# howa vs savage



## o1_crash (Nov 17, 2006)

im looking to buy a rifle this year 300 win mag. i have only found two rifles in my price range a savage 110G and a howa M1500. dose any one know anything about eather rifle or know of any other company that has a 300 win mag in a wood stock that is under $500. im only going to use the rifle to hunt deer and target shoot


----------



## Remington 7400 (Dec 14, 2005)

Howa, same thing as a Weatherby Vanguard, how can you go wrong? :beer:


----------



## deerhunter270win (Oct 21, 2005)

:beer: :beer: :beer: :beer: :beer: :beer: :beer: :beer: :beer: :beer: :beer: :eyeroll: uke:

Savage has nice trigger is well made and dirt cheap in price. But no resale value(hard to sale).
Howa is a Weatherby Vanguard as stated above and holds much more of its value. I would say Howa also.
My only question is why 300Win Mag?
If you only hunt deer a 270,280,3006 maybe 7mm Mag would work.
Then you say you want to target practice. 300Mag is no good for this. 10 rounds top and your done. You will not want to shoot much and ammo is costly. If I may be so bold as to say a 270 or 3006 would be a far better choice.


----------



## Horsager (Aug 31, 2006)

Howa, mostly because of the trigger. With the Savage you still have to "take up" the trigger until the inner and outer trigger meet. I don't like movement. I like "touch-bang" no travel. The Howa will do that, and the factory trigger is reletively easy to adjust, very similar to a Remington 700 trigger in that regard.

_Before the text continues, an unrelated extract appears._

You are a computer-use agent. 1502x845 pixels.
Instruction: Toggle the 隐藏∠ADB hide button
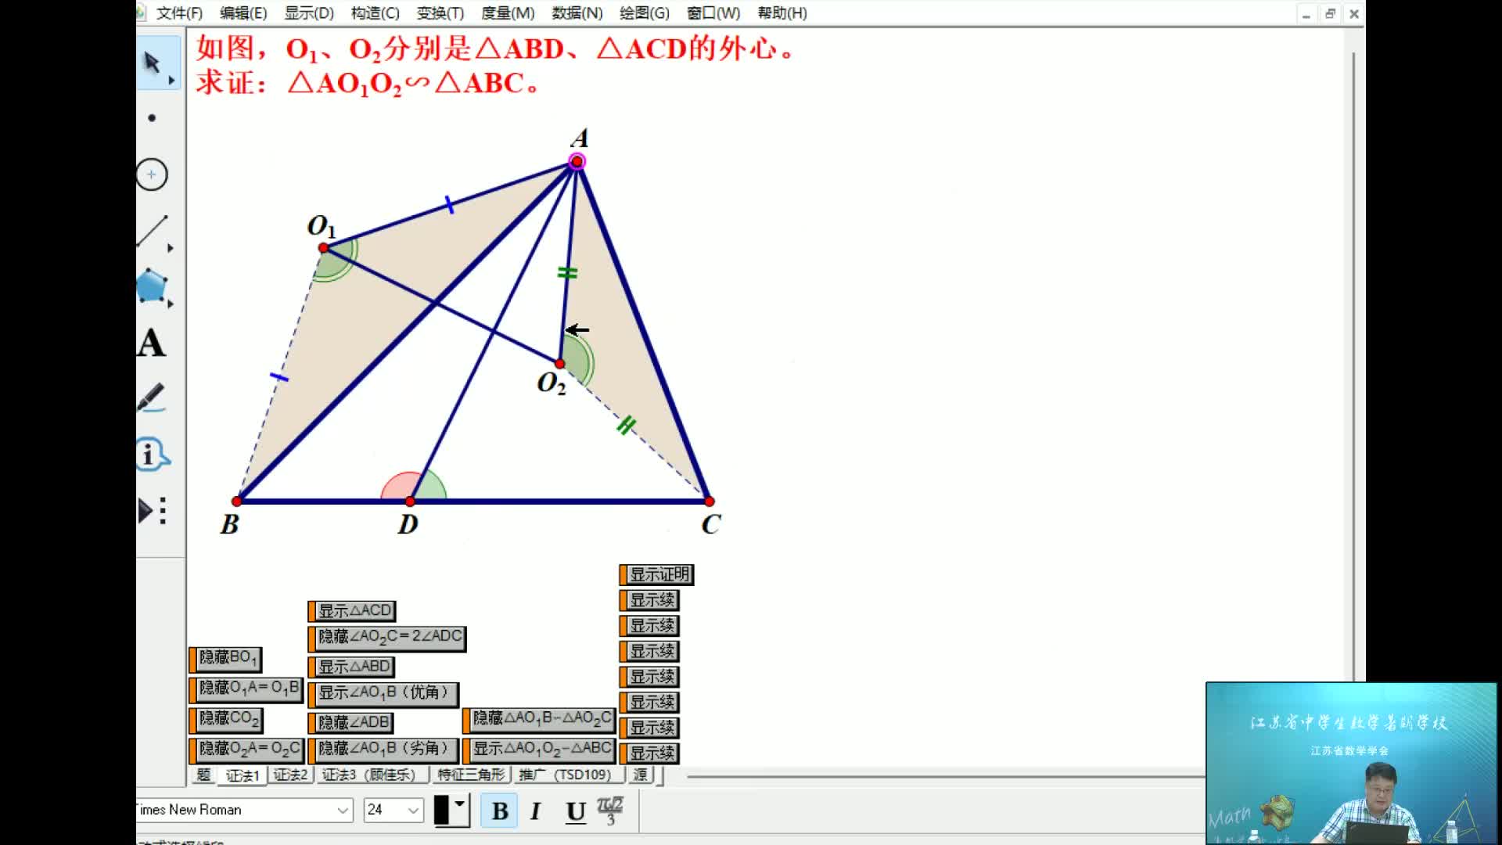[x=353, y=722]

I know, Savage has the whole "switch barrel" argument, but in all likelyhood if I want another caliber, I'll buy another rifle.


----------



## southdakbearfan (Oct 11, 2004)

deerhunter270win said:


> :beer: :beer: :beer: :beer: :beer: :beer: :beer: :beer: :beer: :beer: :beer: :eyeroll: uke:
> 
> Savage has nice trigger is well made and dirt cheap in price. But no resale value(hard to sale).
> Howa is a Weatherby Vanguard as stated above and holds much more of its value. I would say Howa also.
> ...


I wouldn't rule out the 300 for target practice. I have shot over 30 rounds at the range through mine in an outing while also shooting other rifles. If the rifle fits, has a good recoil pad, and isn't super light, it shouldn't be a problem.

I am also not a glutten for punishment, the 300 is a big as I will ever need or go, and it does wack you a bit harder. But, that being said, the hardest recoiling rifle I have ever shot was a winchester 270 lightweight, that was too short for me also.


----------



## iwantabuggy (Feb 15, 2005)

o1_crash said:


> im looking to buy a rifle this year 300 win mag. i have only found two rifles in my price range a savage 110G and a howa M1500. dose any one know anything about eather rifle or know of any other company that has a 300 win mag in a wood stock that is under $500. im only going to use the rifle to hunt deer and target shoot


Why would you want a 300 win mag for deer? I shot completely through a nice white tail buck the long way last November. Seems like over kill. Why not try a nice 243 or 270?


----------